*TASK DETAILS*.
Substitute "chart" for "timeline" in the lines from the one containing "The image size is (466, 233)." through the end of the lines, and leave the rest unchanged. Give only those lines, without the pictures.

*EXERCISE MATERIAL*.
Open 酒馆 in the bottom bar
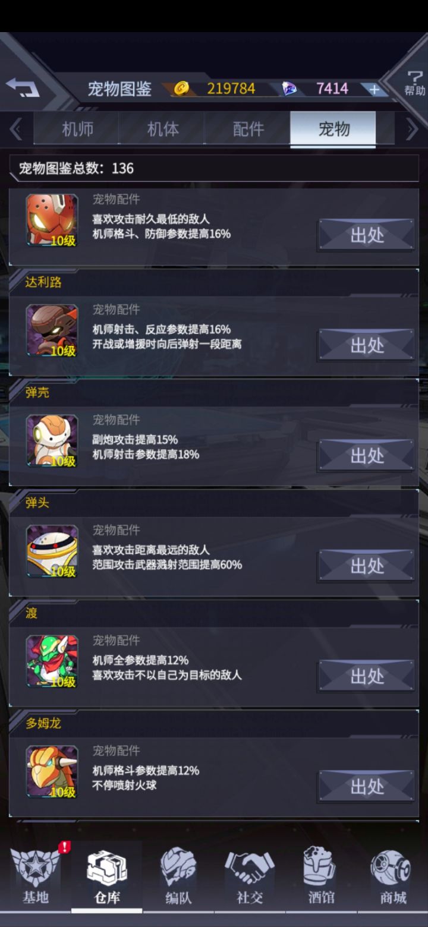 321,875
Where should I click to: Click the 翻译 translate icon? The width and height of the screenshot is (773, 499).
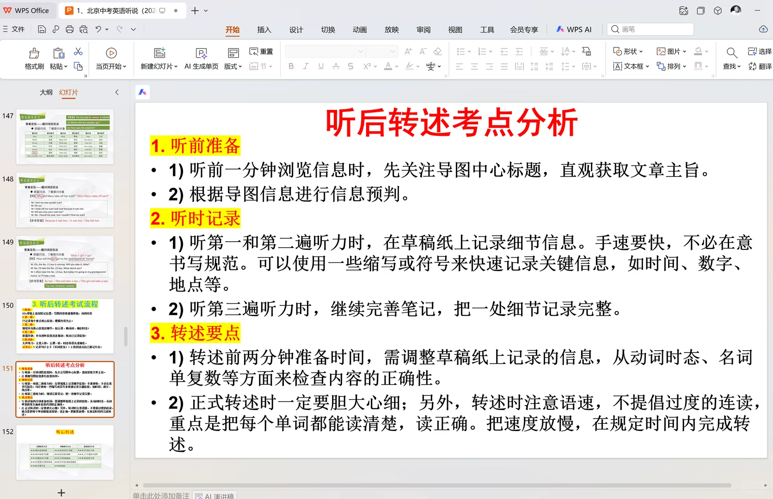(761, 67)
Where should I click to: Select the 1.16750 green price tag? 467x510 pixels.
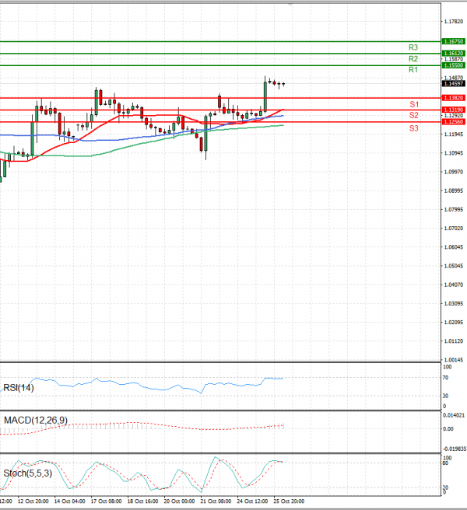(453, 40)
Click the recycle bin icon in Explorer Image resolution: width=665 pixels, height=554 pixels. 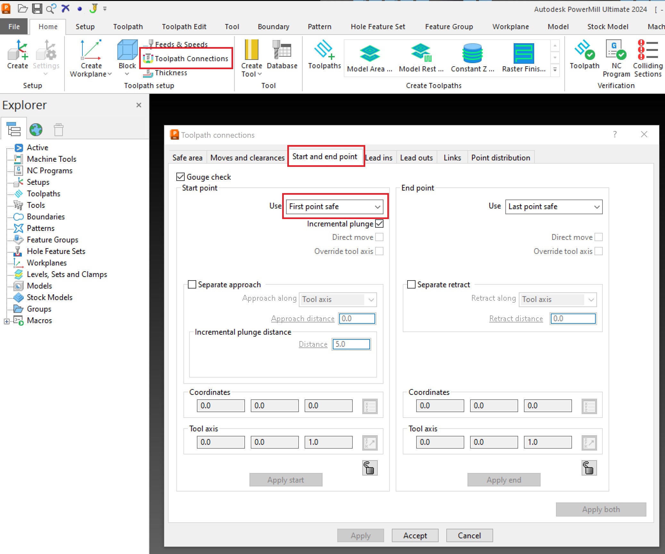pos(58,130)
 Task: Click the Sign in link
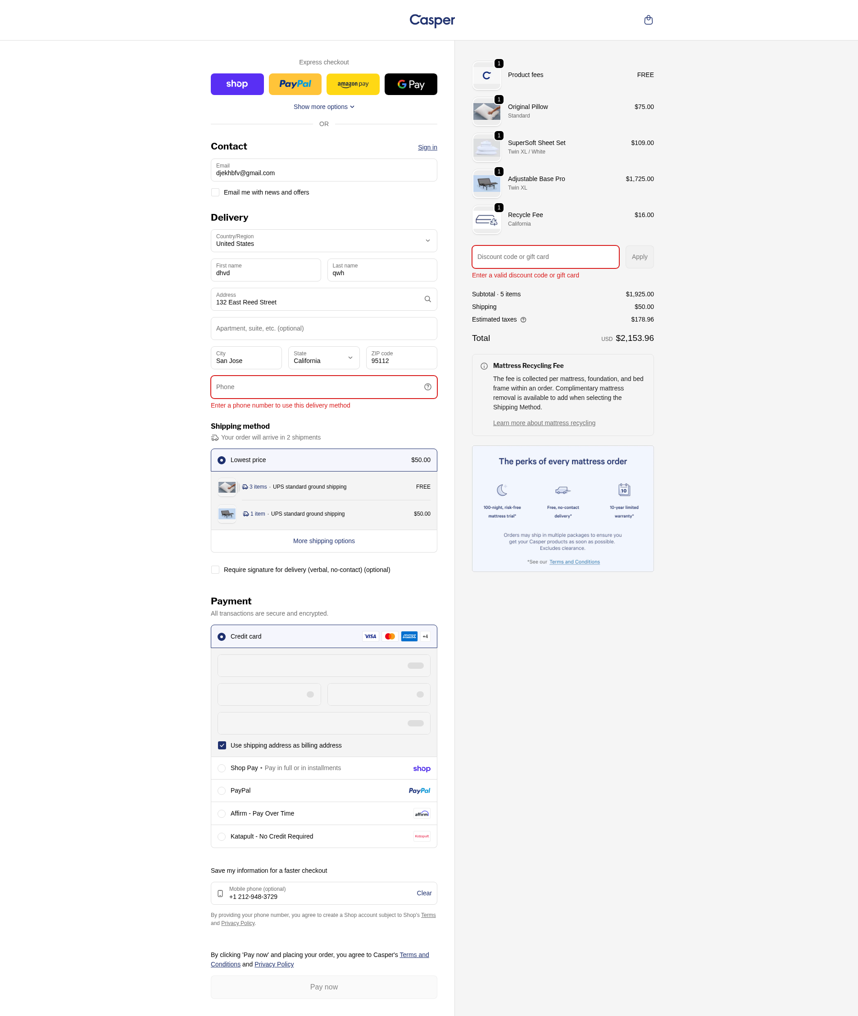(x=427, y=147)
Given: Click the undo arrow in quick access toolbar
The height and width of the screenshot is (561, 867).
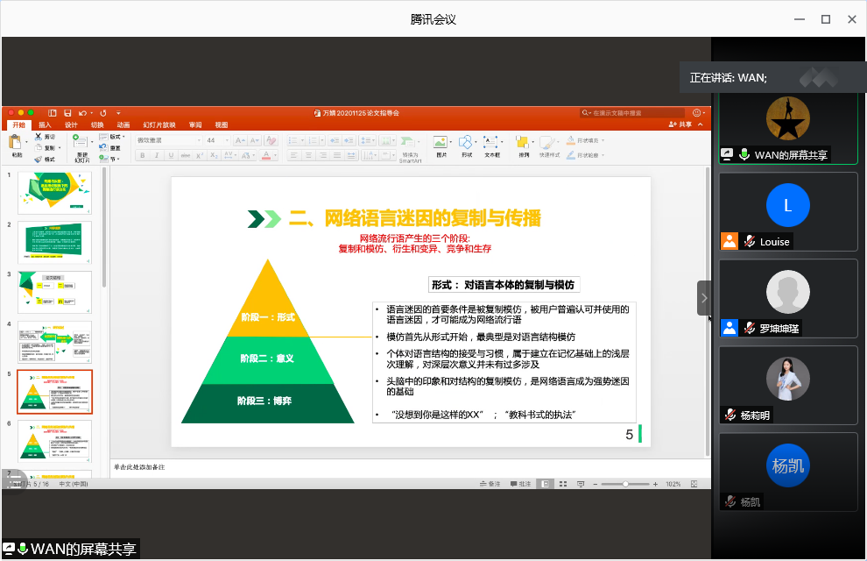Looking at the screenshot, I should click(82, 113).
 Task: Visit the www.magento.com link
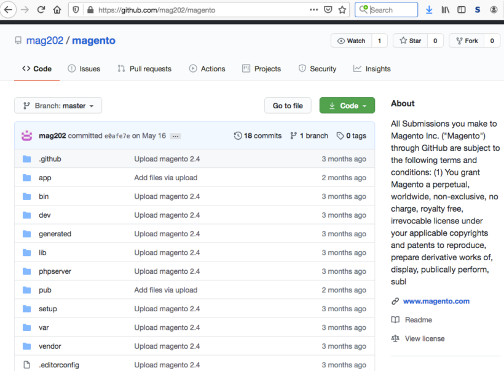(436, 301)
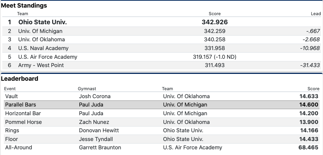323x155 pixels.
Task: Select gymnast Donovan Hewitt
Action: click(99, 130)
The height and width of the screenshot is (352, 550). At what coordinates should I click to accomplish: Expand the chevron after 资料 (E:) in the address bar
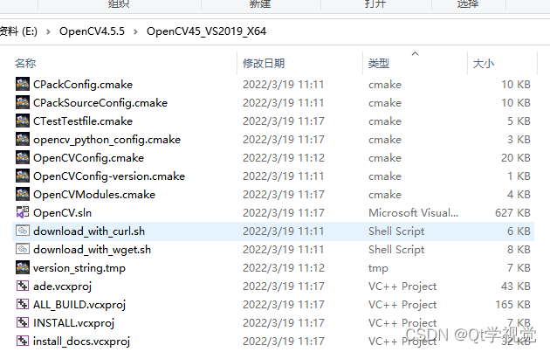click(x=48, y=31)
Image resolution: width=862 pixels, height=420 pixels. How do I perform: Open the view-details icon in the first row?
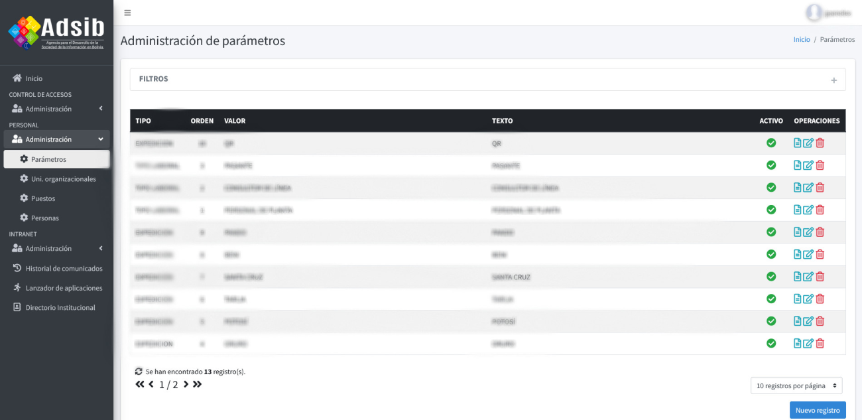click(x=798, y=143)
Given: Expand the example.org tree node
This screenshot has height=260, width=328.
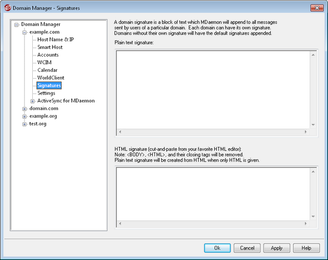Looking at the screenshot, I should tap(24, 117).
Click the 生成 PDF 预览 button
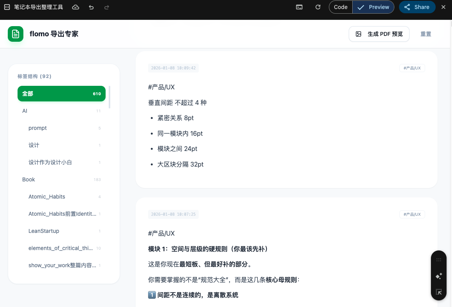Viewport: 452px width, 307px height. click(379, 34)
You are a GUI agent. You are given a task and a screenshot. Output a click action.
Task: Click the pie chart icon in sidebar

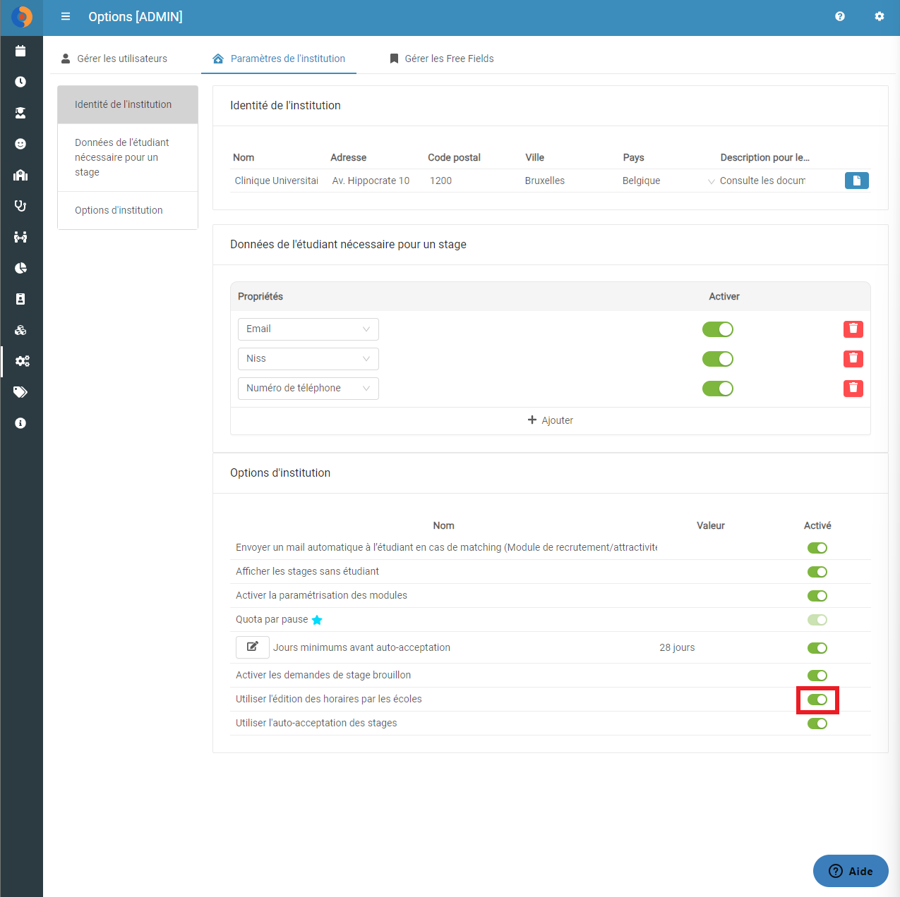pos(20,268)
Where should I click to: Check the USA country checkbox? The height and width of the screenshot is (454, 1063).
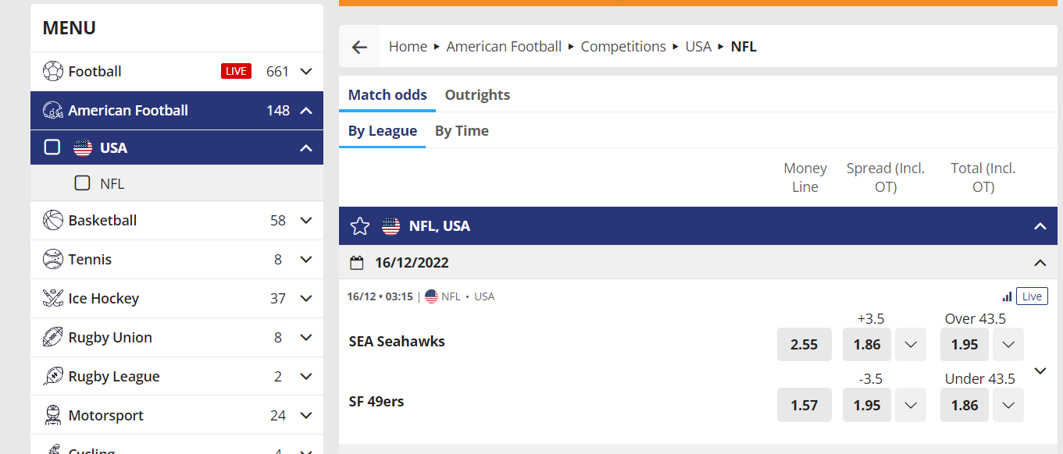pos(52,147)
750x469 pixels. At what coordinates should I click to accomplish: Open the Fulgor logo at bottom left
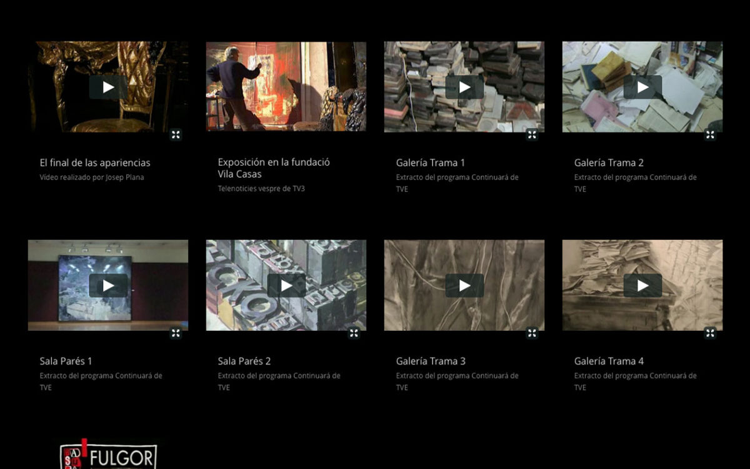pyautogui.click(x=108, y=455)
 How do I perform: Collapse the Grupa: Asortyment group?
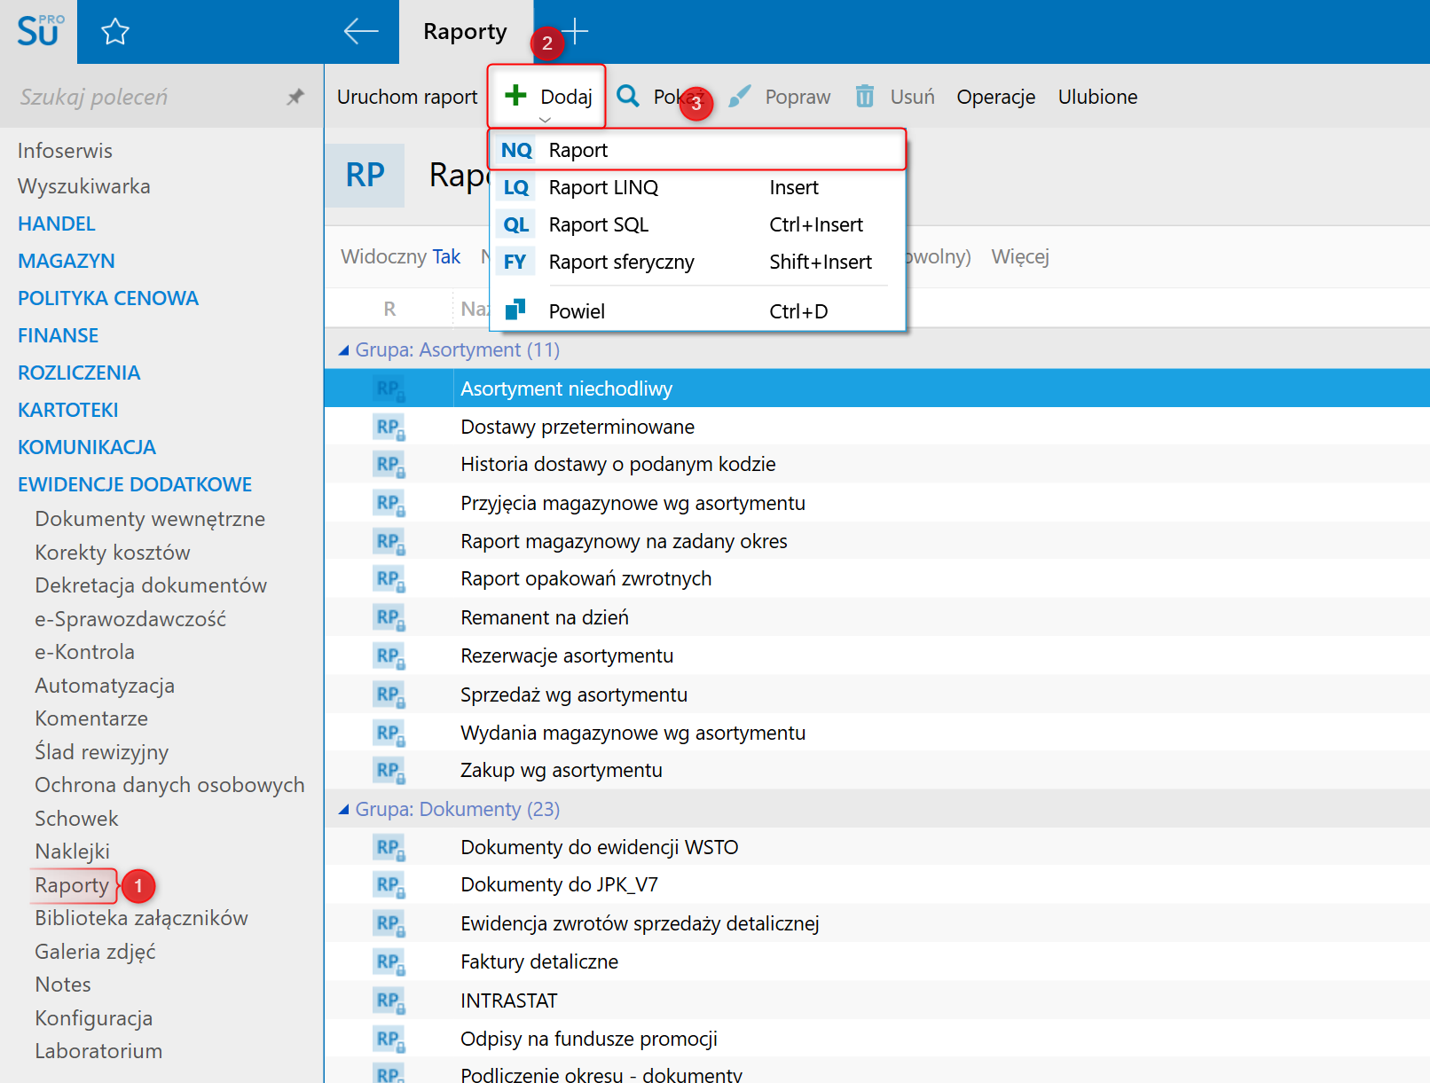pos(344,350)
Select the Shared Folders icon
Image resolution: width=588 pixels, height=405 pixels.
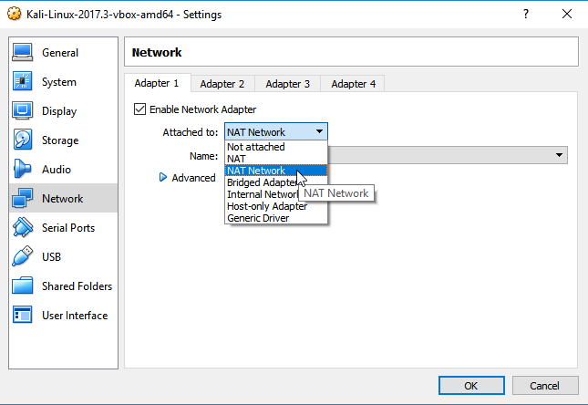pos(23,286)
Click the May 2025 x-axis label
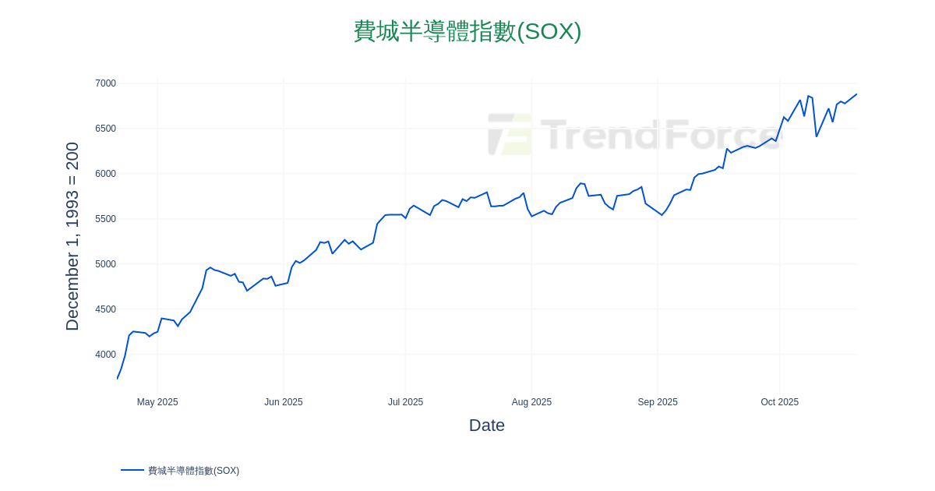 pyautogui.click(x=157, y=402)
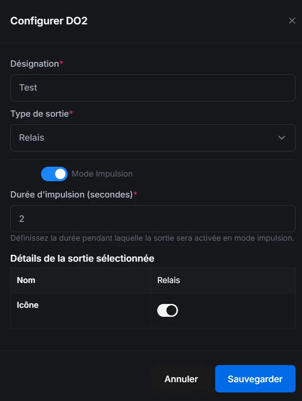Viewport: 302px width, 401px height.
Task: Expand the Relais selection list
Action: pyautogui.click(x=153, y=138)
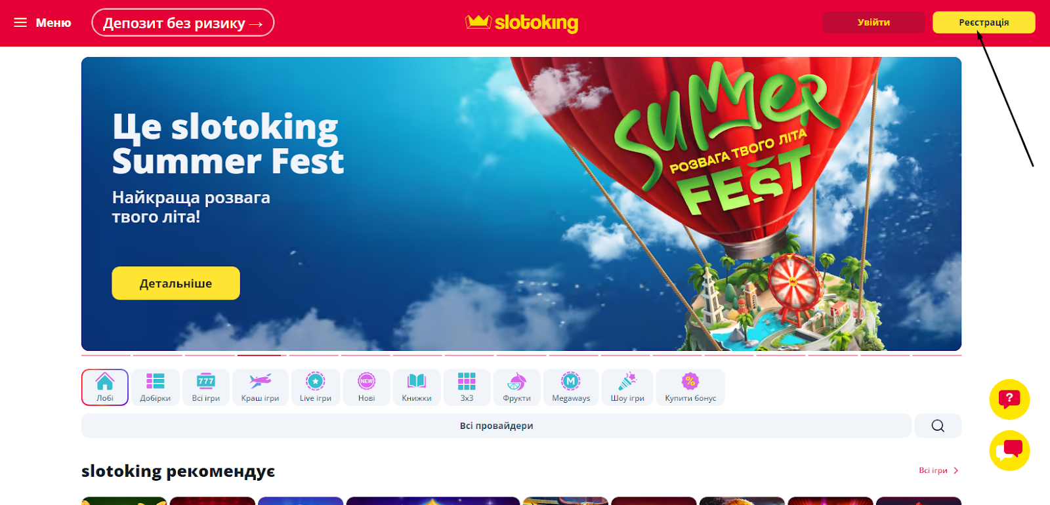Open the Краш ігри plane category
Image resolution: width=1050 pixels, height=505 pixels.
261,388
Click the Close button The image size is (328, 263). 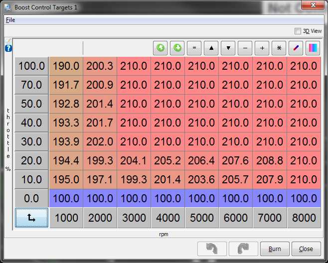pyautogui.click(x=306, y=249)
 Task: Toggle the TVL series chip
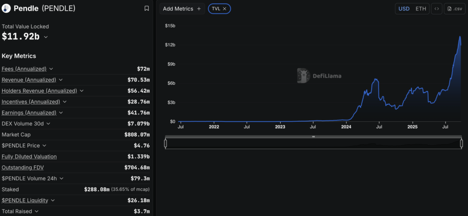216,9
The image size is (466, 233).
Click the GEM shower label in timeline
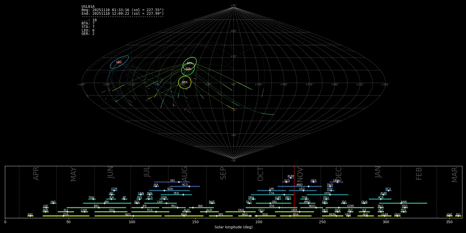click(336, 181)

*TASK ANSWER*.
The image size is (466, 233).
Click the GEM shower label in chart
click(336, 181)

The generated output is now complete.